┌────────

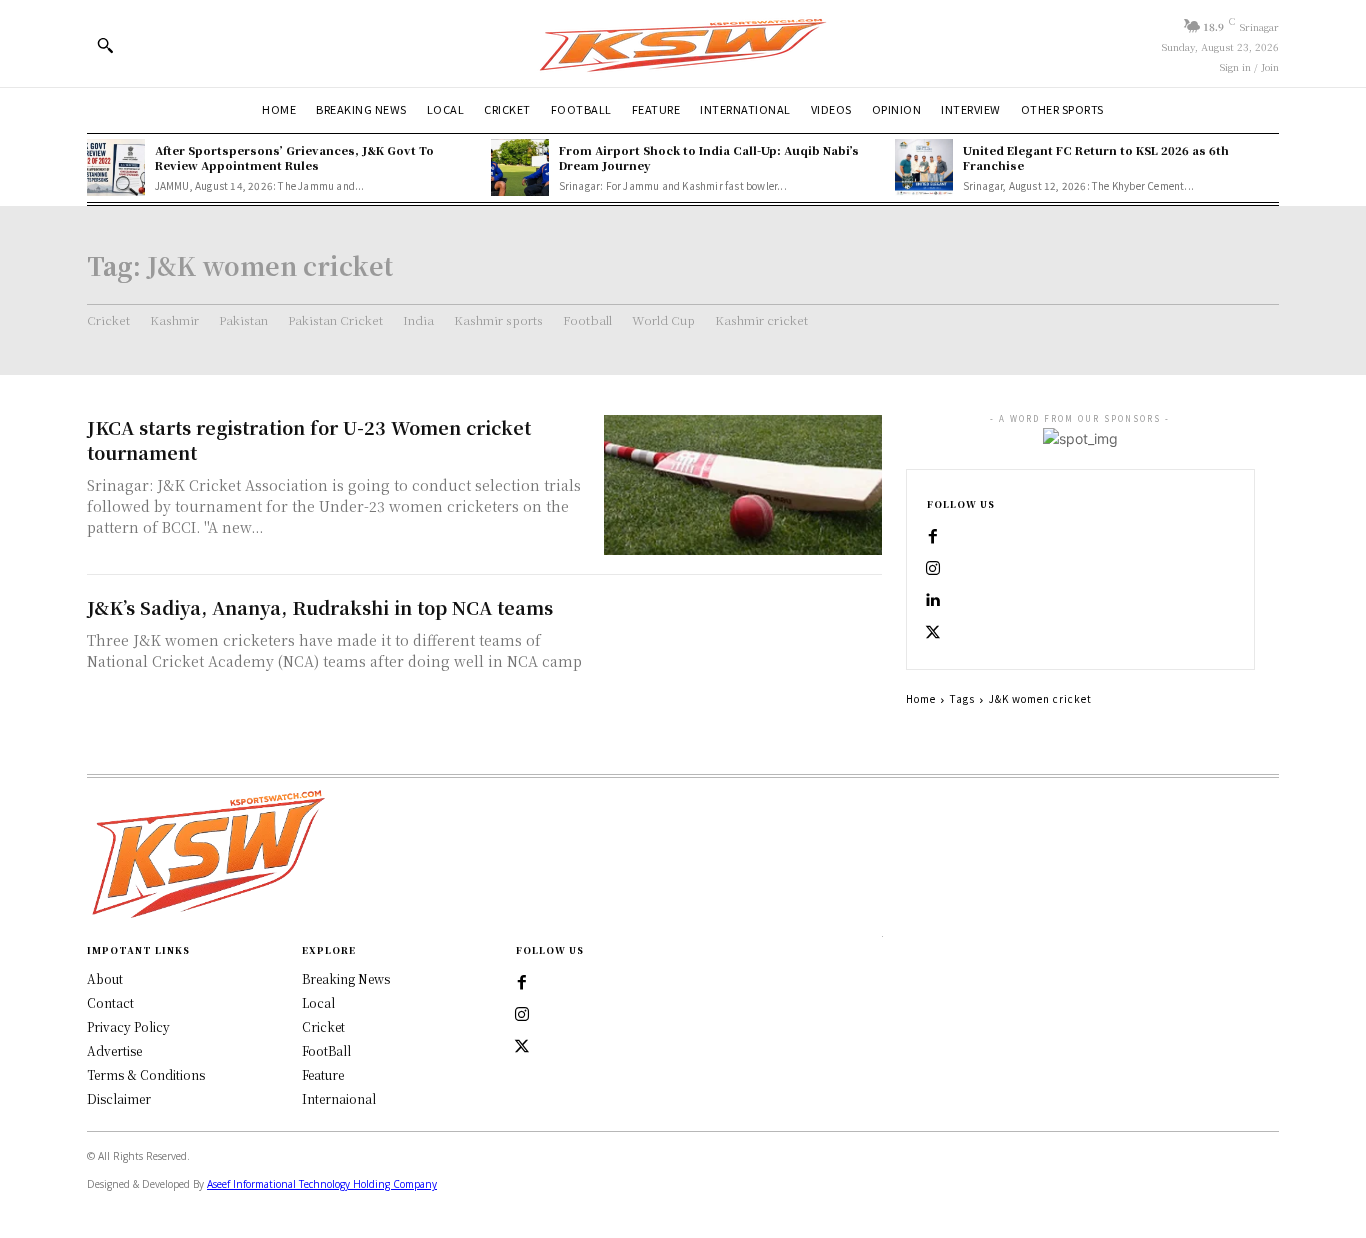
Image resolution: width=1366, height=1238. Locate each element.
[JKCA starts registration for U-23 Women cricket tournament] (743, 484)
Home (921, 698)
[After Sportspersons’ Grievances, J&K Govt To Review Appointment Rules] (116, 168)
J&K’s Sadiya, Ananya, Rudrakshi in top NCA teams (320, 607)
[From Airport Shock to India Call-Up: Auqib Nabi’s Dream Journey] (520, 168)
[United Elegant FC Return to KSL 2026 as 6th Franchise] (924, 168)
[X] (933, 633)
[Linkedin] (933, 601)
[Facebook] (933, 537)
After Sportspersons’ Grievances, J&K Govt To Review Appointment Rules (294, 157)
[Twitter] (522, 1047)
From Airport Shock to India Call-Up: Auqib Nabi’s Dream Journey (709, 157)
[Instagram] (933, 569)
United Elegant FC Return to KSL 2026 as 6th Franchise (1096, 157)
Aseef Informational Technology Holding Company (322, 1184)
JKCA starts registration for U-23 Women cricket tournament (309, 439)
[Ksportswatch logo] (683, 43)
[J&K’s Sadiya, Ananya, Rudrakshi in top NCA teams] (743, 664)
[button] (105, 45)
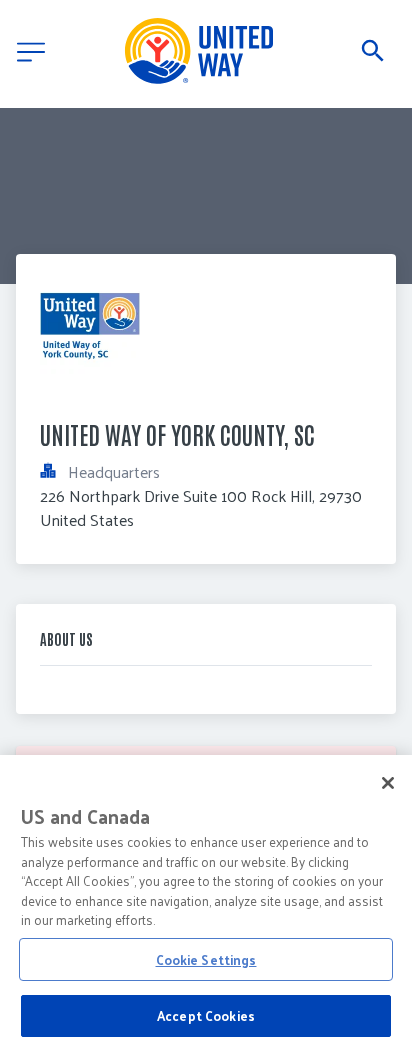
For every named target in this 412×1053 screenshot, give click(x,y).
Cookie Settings (206, 959)
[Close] (388, 783)
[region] (206, 904)
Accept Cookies (206, 1015)
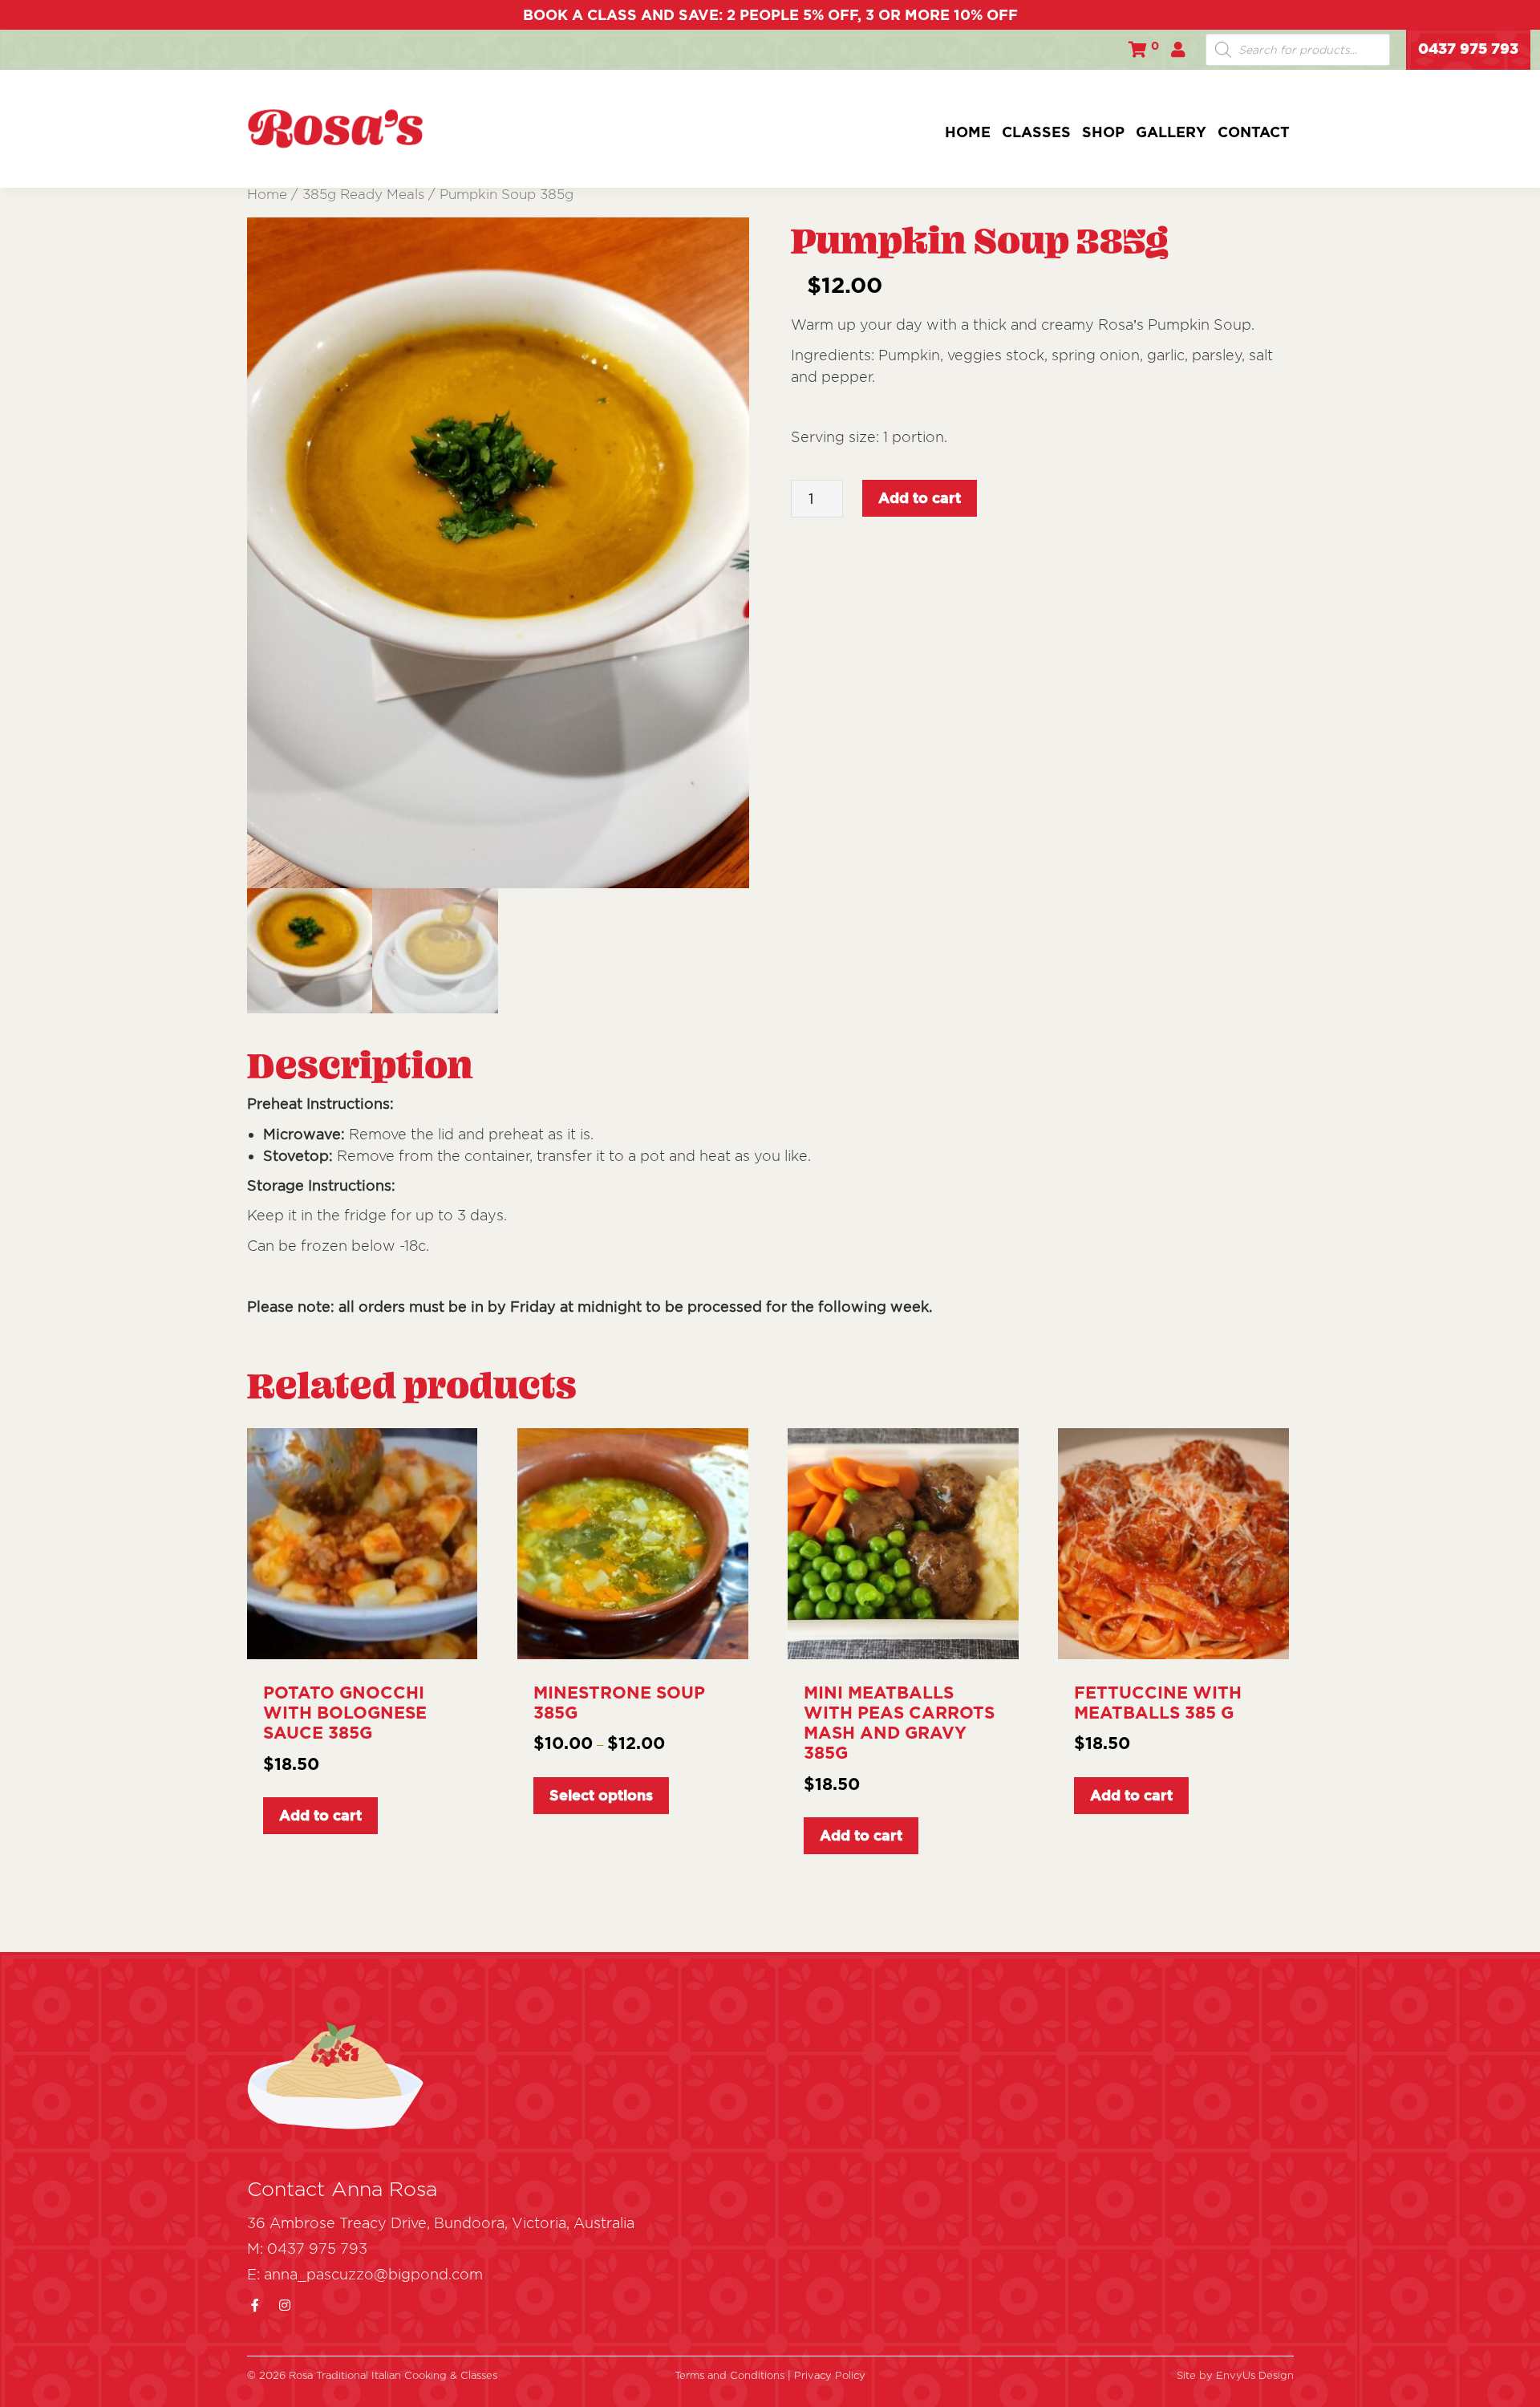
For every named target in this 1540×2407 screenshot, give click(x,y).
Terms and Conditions (731, 2375)
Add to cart (919, 497)
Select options (601, 1795)
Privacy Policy (829, 2375)
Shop (1103, 132)
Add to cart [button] (320, 1815)
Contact (1254, 132)
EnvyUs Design (1255, 2375)
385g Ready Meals (363, 194)
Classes (1036, 132)
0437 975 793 (1468, 48)
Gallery (1171, 132)
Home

└────────

* **PROBLEM DESCRIPTION**:
Everything above from the line containing "[United Elegant FC" down to the line containing "Accept Cookies (206, 1015)" is to be duplicated exactly, both lines included, and the pictures are to be omitted.

* **ANSWER BELOW**:
[United Elegant FC Return to KSL 2026 as 6th Franchise] (924, 168)
[X] (933, 633)
[Linkedin] (933, 601)
[Facebook] (933, 537)
After Sportspersons’ Grievances, J&K Govt To Review Appointment Rules (294, 157)
[Twitter] (522, 1047)
From Airport Shock to India Call-Up: Auqib Nabi’s Dream Journey (709, 157)
[Instagram] (933, 569)
United Elegant FC Return to KSL 2026 as 6th Franchise (1096, 157)
Aseef Informational Technology Holding Company (322, 1184)
JKCA starts registration for U-23 Women cricket tournament (309, 439)
[Ksportswatch logo] (683, 43)
[J&K’s Sadiya, Ananya, Rudrakshi in top NCA teams] (743, 664)
[button] (105, 45)
For every named target in this 412×1053 screenshot, give click(x,y).
Cookie Settings (206, 959)
[Close] (388, 783)
[region] (206, 904)
Accept Cookies (206, 1015)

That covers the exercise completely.